SHOT (Serious Hazards of Transfusion) is the UK's independent professionally led haemovigilance scheme.
This year’s Annual SHOT Report looks back at trends and data for the last calendar year, but also highlights several very important messages for us in the present extraordinary times. The data in the report come from across the UK and include material from all areas of healthcare where transfusion is practised.
As in previous years, it is certain that under-reporting is significant. Reporting rates in some of the higher usage Trusts/Health Boards vary twentyfold. Given the cultural, resource and procedural similarities of these organisations, it is highly unlikely that the error and mishap rate varies by anything like this much, so reporting rates are likely to play a large part. One area where this is likely to have greatest impact is in the reporting of near misses, the most fertile learning area.
The leading causes of transfusion-related incidents are, again this year, ‘human factors’ related, with procedural failures and flawed decision-making contributing in large measure. While decision support tools and information technology have gained some traction, and continue to help us progress in these areas, their universal adoption remains some way off. Until these are more widespread, we continue to rely on education and peer pressure to encourage best practice.

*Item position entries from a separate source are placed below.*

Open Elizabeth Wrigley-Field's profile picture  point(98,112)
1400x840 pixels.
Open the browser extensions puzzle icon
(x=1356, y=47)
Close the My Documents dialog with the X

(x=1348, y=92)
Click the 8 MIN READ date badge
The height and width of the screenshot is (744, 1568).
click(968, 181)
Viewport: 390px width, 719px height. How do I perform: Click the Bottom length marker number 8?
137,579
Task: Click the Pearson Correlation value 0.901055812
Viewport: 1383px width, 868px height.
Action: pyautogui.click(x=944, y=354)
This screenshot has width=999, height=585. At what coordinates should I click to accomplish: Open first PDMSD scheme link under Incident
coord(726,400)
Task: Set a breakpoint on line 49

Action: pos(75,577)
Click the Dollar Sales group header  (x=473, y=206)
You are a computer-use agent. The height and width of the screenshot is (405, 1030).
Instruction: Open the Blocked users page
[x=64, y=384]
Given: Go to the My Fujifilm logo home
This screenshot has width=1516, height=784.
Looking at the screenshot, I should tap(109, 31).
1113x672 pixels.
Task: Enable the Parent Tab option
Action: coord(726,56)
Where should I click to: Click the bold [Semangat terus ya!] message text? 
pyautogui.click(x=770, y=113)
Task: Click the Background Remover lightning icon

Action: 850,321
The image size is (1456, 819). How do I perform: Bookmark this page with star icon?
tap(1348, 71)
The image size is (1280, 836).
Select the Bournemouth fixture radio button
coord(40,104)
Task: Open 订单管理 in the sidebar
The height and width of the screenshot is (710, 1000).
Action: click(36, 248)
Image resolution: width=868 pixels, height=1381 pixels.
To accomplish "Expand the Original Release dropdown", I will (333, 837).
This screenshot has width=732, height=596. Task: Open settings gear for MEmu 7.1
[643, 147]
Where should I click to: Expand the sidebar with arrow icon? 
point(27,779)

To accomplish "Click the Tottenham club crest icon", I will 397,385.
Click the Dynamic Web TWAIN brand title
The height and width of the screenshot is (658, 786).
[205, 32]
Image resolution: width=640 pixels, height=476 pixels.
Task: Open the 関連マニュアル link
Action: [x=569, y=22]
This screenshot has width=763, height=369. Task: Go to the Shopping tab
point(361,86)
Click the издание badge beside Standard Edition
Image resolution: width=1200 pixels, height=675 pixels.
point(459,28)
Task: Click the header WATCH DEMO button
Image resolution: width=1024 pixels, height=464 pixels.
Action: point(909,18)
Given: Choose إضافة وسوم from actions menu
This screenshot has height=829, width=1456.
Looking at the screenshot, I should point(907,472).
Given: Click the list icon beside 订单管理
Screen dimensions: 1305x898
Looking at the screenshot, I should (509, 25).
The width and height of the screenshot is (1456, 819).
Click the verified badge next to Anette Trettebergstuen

A ‘human factors’ approach is key to understanding why errors and accidents continue to occur, despite, in many cases, adequate training, knowledge, expertise and currency. Those areas of hospitals which are under greatest stress and pressure, for example, emergency departments, continue to report a year on year increase in errors. Despite this, transfusion remains very safe indeed,with the risk of serious harm being 1 in 17,884 and death 1 in 135,705 transfused components in the UK.